** START **

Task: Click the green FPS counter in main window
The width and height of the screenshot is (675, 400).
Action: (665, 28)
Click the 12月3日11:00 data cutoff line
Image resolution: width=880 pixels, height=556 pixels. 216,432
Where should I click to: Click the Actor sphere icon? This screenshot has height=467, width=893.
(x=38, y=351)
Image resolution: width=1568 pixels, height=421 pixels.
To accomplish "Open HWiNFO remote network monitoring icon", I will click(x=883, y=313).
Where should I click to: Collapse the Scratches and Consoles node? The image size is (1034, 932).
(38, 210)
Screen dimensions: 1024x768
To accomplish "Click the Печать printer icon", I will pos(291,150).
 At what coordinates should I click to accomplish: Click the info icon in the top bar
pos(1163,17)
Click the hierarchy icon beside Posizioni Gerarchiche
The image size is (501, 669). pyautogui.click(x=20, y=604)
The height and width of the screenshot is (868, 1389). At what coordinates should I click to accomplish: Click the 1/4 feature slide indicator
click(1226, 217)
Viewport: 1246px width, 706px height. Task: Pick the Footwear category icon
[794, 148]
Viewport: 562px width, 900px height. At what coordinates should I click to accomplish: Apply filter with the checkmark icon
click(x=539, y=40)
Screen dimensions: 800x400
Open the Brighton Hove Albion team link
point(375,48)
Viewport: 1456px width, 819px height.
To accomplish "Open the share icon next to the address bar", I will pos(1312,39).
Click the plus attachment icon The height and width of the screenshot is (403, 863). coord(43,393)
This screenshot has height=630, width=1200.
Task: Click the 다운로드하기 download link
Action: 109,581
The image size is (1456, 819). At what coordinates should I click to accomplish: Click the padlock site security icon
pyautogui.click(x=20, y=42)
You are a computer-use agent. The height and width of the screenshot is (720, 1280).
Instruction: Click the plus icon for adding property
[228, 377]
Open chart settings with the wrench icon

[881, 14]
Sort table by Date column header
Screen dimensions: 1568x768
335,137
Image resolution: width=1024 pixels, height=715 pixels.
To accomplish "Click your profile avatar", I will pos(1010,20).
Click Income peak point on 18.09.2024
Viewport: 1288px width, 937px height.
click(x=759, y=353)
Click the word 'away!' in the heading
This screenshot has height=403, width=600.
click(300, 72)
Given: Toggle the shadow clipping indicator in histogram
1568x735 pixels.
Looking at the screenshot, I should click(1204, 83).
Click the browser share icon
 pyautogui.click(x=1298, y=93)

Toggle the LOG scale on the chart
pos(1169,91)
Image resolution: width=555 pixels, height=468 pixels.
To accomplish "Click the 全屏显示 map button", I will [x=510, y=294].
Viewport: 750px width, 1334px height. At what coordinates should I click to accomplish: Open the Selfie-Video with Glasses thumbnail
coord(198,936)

** END **

Your goal
Reproduce every item above word for word, keeping their original order.

Finished task
Task: Click the green FPS counter in main window
The width and height of the screenshot is (675, 400).
Action: (665, 28)
Click the 12月3日11:00 data cutoff line
Image resolution: width=880 pixels, height=556 pixels. 216,432
Where should I click to: Click the Actor sphere icon? This screenshot has height=467, width=893.
(x=38, y=351)
Image resolution: width=1568 pixels, height=421 pixels.
To accomplish "Open HWiNFO remote network monitoring icon", I will click(x=883, y=313).
Where should I click to: Collapse the Scratches and Consoles node? The image size is (1034, 932).
(38, 210)
Screen dimensions: 1024x768
To accomplish "Click the Печать printer icon", I will pos(291,150).
 At what coordinates should I click to accomplish: Click the info icon in the top bar
pos(1163,17)
Click the hierarchy icon beside Posizioni Gerarchiche
The image size is (501, 669). pyautogui.click(x=20, y=604)
The height and width of the screenshot is (868, 1389). At what coordinates should I click to accomplish: Click the 1/4 feature slide indicator
click(1226, 217)
Viewport: 1246px width, 706px height. Task: Pick the Footwear category icon
[794, 148]
Viewport: 562px width, 900px height. At what coordinates should I click to accomplish: Apply filter with the checkmark icon
click(x=539, y=40)
Screen dimensions: 800x400
Open the Brighton Hove Albion team link
point(375,48)
Viewport: 1456px width, 819px height.
To accomplish "Open the share icon next to the address bar", I will pos(1312,39).
Click the plus attachment icon The height and width of the screenshot is (403, 863). coord(43,393)
This screenshot has height=630, width=1200.
Task: Click the 다운로드하기 download link
Action: 109,581
The image size is (1456, 819). At what coordinates should I click to accomplish: Click the padlock site security icon
pyautogui.click(x=20, y=42)
You are a computer-use agent. The height and width of the screenshot is (720, 1280).
Instruction: Click the plus icon for adding property
[228, 377]
Open chart settings with the wrench icon

[881, 14]
Sort table by Date column header
Screen dimensions: 1568x768
335,137
Image resolution: width=1024 pixels, height=715 pixels.
To accomplish "Click your profile avatar", I will pos(1010,20).
Click Income peak point on 18.09.2024
Viewport: 1288px width, 937px height.
click(x=759, y=353)
Click the word 'away!' in the heading
This screenshot has height=403, width=600.
click(300, 72)
Given: Toggle the shadow clipping indicator in histogram
1568x735 pixels.
Looking at the screenshot, I should click(1204, 83).
Click the browser share icon
 pyautogui.click(x=1298, y=93)

Toggle the LOG scale on the chart
pos(1169,91)
Image resolution: width=555 pixels, height=468 pixels.
To accomplish "Click the 全屏显示 map button", I will [x=510, y=294].
Viewport: 750px width, 1334px height. At what coordinates should I click to accomplish: Open the Selfie-Video with Glasses thumbnail
coord(198,936)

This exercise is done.